Mondanités

Le temps suspendu« Bonjour »… Doni marquait toujours un temps d’arrêt à cet instant précis. Depuis quelques temps, c’était devenu sa façon à elle de revendiquer son existence. Nouvelle dans l’équipe, elle avait d’abord vu les autres faire autour d’elle. Et Doni avait trouvé cela bien étrange au début, puis elle l’avait senti : cette frustration qui rend folle, cette envie presque irrépréhensible de leur sauter au visage… Alors Doni s’immobilisait le temps d’une respiration.

Doni profitait souvent de ce temps suspendu pour détailler son interlocuteur. En l’occurrence, cette femme avait de beaux cheveux roux qui tombaient lourdement sur ses épaules. Sa silhouette était fine, sa peau laiteuse. Face à cette femme, Doni se sentit soudain lourde et gauche. Tout comme ce jour où sa grand-mère l’avait autorisé à approcher de la vitrine aux poupées de porcelaine. Fascinée par leur pureté et par les gestes si mesurés de sa grand-mère, la jeune Doni avait à peine osé respirer.

Cette femme ressemblait à une de ces poupées de porcelaine. Appuyée sur son tabouret haut, Doni ressentait l’impératif de faire attention, d’être la douceur incarnée. C’est donc avec toute la délicatesse du monde qu’elle laissa son regard remonter jusqu’au visage de la belle. Habillée de cette crinière de feu, la poupée présentait un visage heureux, parsemé de taches de rousseur et parfaitement assorti ce qu’elle avait de plus marquant : ses yeux. Des yeux d’un vert si sombre, si profond qu’ils tiraient vers le noir. Il devait être facile de se noyer dans ces yeux-là !

Doni aurait aimé détailler plus attentivement le vert de ces yeux, mais elle dut bien se contenter d’un aperçu parce que la dame ne répondit jamais à son bonjour. Elle ne leva d’ailleurs même pas la tête. Pas plus qu’elle ne daigna sortir ses achats de son sac. Le temps de la respiration s’éternisa donc quelques secondes… puis, résignée, Doni brisa l’instant : « excusez-moi. Pourriez-vous sortir vos achats de… »

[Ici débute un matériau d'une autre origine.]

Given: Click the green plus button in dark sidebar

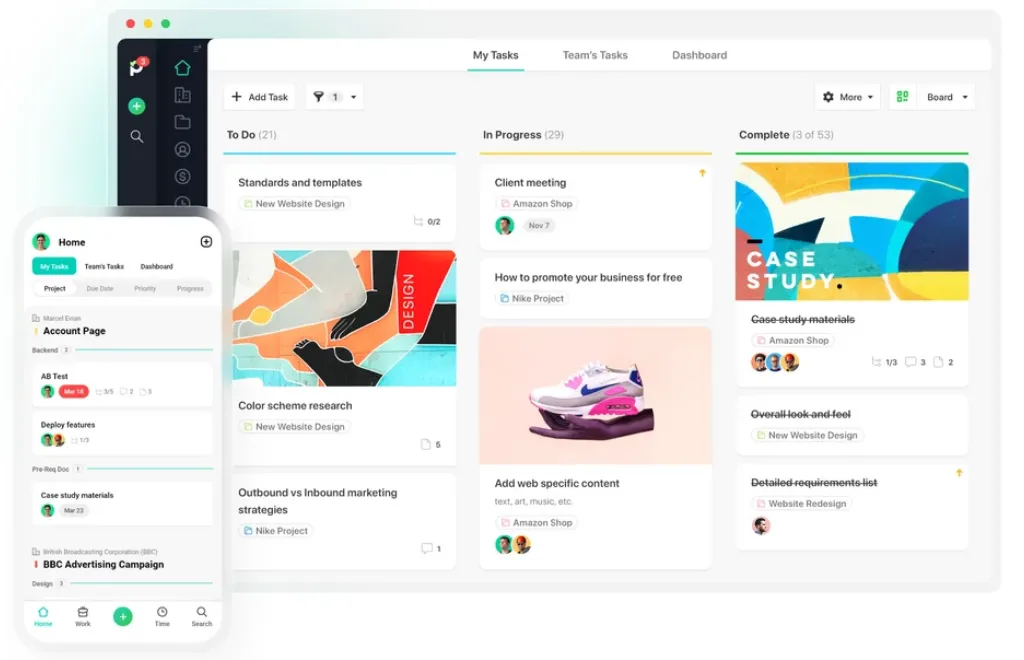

Doni ravala ses mots. Elle parlait dans le vide. Alors, pour la millième fois dans cette journée qui commençait à peine, elle céda. Elle sortit elle-même le fatras de plantes, de pots miniatures et d’engrais du lourd cabas bleu avant de commencer à enregistrer les produits puis de les replacer dans le sac. Tout en présentant sa carte bancaire, la poupée jeta un œil dans le cabas, émit un court soupir, y rectifia la position d’une de ses plantes.

C’est avec un nœud dans la gorge et envahie par la sensation de n’être personne que Doni prit le temps de regarder cette femme de porcelaine s’éloigner. Elle était partie comme elle était arrivée : sans un merci, sans un au revoir, sans un regard. « De toute façon je m’en fous ! Demain je me casse: bye bye les grognasses, direction la plage, les beaux garçons tout bronzés, la fête, les vacances… le bonheur ! »

Derrière elle, une marmaille bruyante commençait à s’impatienter. « Bonjour… »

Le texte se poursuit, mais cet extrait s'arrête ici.